▸ **WHAT YOU HAVE TO DO**: Search the listing below for the string "dropdown", then copy every line it appears in.
(EXERCISE MATERIALS)
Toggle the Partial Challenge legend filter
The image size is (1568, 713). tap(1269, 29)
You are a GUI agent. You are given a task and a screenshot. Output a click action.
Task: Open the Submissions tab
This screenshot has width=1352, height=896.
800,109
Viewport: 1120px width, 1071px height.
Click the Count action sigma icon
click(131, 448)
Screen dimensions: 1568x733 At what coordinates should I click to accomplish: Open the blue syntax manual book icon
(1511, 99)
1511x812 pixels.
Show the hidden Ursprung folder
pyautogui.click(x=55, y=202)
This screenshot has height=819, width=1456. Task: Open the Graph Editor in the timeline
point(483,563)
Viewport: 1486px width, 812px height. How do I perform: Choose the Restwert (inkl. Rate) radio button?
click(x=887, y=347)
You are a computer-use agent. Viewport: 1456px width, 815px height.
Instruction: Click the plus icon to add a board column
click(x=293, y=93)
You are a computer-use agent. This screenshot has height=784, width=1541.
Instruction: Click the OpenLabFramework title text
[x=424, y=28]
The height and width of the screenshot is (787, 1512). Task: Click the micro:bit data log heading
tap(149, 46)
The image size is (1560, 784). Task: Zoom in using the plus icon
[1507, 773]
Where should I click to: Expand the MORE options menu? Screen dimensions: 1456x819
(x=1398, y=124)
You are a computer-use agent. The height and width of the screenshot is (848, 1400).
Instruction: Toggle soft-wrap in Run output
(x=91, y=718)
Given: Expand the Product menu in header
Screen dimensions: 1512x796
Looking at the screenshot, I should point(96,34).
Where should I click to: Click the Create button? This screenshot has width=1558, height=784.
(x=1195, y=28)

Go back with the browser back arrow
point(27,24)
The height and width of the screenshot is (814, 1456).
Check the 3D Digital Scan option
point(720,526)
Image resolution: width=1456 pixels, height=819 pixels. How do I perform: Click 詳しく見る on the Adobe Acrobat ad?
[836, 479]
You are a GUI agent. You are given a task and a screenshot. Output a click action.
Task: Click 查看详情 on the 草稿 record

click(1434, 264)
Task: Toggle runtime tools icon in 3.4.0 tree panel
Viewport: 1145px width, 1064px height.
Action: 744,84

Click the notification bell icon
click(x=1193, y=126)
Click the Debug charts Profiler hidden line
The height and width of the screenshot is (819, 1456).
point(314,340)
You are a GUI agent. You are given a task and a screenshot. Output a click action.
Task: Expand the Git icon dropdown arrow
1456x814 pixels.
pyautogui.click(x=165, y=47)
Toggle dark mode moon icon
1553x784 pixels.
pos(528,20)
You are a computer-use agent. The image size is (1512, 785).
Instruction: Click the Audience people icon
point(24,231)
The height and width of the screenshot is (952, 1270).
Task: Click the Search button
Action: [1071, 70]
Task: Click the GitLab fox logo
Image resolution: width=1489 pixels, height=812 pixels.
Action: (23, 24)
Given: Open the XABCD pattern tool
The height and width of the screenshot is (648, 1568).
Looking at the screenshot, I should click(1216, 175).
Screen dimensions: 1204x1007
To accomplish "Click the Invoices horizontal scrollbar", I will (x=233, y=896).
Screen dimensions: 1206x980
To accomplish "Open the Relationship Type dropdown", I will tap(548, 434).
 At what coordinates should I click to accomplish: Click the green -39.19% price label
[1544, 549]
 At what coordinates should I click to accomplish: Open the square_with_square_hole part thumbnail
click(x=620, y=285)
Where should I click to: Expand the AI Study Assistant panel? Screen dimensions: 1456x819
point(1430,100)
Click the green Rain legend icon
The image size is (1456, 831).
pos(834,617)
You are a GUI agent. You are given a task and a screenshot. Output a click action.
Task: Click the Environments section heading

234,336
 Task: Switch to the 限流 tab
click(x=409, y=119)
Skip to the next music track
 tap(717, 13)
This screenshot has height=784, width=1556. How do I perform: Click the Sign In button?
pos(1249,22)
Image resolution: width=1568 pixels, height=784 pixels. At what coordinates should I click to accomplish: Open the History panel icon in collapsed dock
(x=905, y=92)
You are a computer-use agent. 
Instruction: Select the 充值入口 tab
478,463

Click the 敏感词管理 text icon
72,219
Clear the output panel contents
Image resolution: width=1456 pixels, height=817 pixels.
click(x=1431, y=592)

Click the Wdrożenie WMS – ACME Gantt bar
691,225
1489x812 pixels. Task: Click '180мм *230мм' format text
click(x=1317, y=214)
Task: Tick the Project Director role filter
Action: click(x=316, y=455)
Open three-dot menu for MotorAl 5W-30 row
(End EXERCISE MATERIALS)
▸ **TASK RESPONSE**:
Task: Expand the Git icon dropdown arrow
To accomplish "Open the Relationship Type dropdown", I will tap(548, 434).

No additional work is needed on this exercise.